Mengubah sistem hukum nasional—misalnya, mencabut UU Tata Ruang—adalah proses yang hampir mustahil dan tidak praktis. Oleh karena itu, kita harus menawarkan jalan keluar birokratis di level administratif. Kita tidak perlu menghapus hukum, tetapi menciptakan Klausul Kemanusiaan (Humanitarian Exemption) atau Pengecualian Administratif Taktis. Pemerintah perlu melembagakan Klausul ini melalui Peraturan Menteri atau Peraturan Daerah yang secara eksplisit mengizinkan investasi infrastruktur dasar (air minum, sanitasi) di kawasan ‘ilegal’ hanya jika Mandat Pemetaan Ekuitas mendasarkan investasi tersebut, membuktikan adanya pengabaian historis dan risiko kesehatan.

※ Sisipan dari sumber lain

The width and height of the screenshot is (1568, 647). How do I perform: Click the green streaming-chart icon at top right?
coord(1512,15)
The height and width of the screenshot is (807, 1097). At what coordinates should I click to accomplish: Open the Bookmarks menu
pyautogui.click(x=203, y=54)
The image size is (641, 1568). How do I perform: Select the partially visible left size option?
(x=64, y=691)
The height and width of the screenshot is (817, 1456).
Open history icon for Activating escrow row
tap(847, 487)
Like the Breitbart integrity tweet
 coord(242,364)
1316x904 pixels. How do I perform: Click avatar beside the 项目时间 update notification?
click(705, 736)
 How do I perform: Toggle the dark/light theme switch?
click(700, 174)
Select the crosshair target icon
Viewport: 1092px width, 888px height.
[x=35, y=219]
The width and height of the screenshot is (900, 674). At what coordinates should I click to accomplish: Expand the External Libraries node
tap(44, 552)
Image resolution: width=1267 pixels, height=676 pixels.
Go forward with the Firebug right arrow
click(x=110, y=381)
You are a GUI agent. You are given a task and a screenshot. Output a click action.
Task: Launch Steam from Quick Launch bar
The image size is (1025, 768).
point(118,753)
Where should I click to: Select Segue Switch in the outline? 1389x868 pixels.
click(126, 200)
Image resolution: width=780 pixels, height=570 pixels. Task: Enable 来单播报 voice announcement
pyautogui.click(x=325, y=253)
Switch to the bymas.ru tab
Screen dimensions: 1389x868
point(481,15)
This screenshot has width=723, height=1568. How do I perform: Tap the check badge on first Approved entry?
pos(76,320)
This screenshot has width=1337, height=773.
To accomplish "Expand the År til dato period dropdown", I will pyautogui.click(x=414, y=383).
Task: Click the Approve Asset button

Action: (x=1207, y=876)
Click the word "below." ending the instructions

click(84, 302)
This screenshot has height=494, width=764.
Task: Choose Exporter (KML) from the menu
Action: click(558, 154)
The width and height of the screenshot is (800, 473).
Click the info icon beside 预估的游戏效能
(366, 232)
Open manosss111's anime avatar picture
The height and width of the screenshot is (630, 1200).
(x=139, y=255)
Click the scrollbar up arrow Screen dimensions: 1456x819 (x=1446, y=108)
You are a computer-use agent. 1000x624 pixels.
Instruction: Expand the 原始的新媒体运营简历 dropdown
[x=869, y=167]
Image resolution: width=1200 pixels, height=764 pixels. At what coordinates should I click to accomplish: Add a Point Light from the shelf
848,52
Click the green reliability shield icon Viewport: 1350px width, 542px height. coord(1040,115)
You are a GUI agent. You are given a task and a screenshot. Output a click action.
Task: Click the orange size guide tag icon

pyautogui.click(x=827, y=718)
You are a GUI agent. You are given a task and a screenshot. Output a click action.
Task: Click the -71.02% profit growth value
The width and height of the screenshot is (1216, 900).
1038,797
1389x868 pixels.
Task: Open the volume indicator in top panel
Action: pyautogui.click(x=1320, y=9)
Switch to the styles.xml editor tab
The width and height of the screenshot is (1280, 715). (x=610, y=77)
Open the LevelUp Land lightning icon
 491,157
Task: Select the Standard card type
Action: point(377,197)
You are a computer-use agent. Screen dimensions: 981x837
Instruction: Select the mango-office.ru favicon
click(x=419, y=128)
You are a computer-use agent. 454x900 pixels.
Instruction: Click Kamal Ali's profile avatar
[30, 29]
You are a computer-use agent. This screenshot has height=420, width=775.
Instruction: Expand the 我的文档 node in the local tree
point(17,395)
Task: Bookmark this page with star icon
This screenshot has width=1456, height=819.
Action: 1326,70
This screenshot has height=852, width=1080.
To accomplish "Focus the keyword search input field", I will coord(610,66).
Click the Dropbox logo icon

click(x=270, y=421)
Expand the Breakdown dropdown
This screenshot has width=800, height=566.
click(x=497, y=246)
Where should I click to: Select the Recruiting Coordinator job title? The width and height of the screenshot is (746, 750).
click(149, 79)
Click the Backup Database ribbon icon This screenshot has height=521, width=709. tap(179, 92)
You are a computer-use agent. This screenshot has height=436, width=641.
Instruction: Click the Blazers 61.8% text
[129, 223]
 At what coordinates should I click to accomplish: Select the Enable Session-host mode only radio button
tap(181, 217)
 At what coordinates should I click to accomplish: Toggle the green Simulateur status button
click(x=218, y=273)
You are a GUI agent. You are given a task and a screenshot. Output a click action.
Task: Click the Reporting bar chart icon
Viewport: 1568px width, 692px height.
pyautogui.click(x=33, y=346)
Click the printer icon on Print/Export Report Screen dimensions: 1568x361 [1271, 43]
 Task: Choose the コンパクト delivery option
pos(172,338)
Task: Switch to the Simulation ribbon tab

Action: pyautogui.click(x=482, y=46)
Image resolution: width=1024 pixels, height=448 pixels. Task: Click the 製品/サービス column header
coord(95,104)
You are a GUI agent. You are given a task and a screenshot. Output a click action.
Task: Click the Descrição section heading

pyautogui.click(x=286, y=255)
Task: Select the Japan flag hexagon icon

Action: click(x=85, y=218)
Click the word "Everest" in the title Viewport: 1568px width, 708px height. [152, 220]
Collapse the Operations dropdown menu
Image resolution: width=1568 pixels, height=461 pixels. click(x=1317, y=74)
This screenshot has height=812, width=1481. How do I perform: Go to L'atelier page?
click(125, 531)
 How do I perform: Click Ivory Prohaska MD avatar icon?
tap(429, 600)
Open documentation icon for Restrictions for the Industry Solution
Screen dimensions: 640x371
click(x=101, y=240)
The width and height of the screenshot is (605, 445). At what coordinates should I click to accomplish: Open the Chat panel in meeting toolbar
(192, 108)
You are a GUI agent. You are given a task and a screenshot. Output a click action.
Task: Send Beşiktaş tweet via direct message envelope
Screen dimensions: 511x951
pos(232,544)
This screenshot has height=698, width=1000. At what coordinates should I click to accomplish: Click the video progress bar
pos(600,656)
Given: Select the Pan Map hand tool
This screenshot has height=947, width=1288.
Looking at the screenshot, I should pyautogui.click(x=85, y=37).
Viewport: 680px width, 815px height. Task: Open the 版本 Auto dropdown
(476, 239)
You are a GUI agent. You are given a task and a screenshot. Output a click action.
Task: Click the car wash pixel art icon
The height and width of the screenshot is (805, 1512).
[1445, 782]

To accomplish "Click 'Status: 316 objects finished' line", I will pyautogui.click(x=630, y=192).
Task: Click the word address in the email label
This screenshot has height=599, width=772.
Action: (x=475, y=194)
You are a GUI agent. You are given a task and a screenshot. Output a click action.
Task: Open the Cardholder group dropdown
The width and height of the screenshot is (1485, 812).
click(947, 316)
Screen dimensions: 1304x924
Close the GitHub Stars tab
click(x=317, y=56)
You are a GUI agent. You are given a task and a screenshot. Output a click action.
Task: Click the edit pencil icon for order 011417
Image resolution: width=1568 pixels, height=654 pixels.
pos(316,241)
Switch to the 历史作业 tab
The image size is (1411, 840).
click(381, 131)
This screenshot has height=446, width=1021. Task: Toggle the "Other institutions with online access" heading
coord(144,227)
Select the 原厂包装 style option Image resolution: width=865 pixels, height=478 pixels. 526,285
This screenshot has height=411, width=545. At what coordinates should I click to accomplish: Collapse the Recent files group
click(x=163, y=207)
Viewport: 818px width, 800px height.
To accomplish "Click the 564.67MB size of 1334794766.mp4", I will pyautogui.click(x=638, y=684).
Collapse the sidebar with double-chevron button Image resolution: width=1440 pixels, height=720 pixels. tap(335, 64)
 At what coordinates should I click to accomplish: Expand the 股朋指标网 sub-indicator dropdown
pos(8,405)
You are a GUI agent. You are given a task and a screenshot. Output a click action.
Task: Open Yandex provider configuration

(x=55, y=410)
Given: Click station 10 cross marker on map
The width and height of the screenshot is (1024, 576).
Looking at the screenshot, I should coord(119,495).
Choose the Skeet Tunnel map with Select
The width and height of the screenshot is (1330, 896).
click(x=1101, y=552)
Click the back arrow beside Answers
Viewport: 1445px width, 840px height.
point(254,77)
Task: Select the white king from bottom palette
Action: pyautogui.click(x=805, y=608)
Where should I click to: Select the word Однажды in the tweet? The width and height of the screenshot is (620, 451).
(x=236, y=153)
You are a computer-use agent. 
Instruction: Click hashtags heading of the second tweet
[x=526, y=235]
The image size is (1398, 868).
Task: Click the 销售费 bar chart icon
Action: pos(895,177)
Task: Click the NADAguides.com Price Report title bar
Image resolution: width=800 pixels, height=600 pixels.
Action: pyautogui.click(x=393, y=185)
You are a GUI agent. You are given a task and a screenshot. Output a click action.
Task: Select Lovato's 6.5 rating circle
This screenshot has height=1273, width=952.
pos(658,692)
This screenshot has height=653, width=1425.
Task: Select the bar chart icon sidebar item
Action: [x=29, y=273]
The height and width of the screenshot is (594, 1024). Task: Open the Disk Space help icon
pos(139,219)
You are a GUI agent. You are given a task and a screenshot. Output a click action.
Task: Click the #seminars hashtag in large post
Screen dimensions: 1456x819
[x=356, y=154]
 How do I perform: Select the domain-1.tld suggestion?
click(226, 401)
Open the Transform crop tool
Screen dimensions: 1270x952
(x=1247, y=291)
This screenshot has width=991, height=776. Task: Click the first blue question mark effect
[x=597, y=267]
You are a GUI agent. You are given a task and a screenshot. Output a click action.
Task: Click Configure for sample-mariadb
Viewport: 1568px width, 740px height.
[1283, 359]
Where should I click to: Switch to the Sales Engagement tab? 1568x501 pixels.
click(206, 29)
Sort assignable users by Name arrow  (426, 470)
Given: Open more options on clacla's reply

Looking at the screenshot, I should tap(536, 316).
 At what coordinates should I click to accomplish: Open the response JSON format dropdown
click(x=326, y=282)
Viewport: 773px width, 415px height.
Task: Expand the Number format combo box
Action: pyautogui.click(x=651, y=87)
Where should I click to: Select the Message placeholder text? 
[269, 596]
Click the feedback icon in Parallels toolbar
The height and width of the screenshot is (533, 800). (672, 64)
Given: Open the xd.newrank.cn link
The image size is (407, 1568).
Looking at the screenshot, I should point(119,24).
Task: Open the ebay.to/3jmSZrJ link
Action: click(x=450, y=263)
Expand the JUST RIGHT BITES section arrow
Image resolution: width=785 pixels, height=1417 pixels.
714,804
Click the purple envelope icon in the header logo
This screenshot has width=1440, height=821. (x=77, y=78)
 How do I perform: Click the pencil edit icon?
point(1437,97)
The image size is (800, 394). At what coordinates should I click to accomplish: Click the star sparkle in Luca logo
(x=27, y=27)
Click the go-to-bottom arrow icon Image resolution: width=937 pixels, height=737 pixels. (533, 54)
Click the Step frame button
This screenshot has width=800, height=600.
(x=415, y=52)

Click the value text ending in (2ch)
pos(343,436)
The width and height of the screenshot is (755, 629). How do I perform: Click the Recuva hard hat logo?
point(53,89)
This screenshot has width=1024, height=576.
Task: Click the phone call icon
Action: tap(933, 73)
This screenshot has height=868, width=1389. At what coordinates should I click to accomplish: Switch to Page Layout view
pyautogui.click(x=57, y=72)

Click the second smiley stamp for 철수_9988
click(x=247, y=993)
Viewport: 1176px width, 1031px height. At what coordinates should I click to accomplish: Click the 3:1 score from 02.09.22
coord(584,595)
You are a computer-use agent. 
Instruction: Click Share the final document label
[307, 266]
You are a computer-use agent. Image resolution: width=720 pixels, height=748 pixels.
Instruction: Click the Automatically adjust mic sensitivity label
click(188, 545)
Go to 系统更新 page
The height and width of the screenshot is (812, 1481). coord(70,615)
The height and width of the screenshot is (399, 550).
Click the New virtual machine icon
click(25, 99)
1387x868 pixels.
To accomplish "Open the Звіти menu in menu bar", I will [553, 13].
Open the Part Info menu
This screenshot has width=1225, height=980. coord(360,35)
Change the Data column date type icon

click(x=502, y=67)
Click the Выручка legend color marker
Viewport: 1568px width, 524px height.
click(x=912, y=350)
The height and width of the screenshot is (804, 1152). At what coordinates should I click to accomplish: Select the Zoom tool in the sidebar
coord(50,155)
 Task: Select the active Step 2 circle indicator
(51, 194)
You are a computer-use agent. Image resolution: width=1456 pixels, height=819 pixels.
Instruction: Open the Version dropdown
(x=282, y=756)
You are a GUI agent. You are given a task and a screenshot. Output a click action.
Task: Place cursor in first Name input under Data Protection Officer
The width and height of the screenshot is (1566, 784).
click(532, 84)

Dengan cara ini, kita memberikan payung hukum yang birokrat butuhkan untuk mengambil tindakan afirmatif. Keputusan untuk menyalurkan dana menjadi legal karena pengesahan pengecualian kemanusiaan oleh peraturan yang lebih tinggi mendasarinya; birokrat tidak lagi menganggapnya sebagai risiko. Inilah esensi dari dekolonisasi infrastruktur yang realistis: mengubah tata ruang dari alat kekuasaan yang membatasi menjadi alat keadilan yang merestori. Peran kita sebagai perencana adalah memetakan jalan tengah ini agar keadilan dapat terwujud tanpa harus meruntuhkan seluruh struktur hukum negara.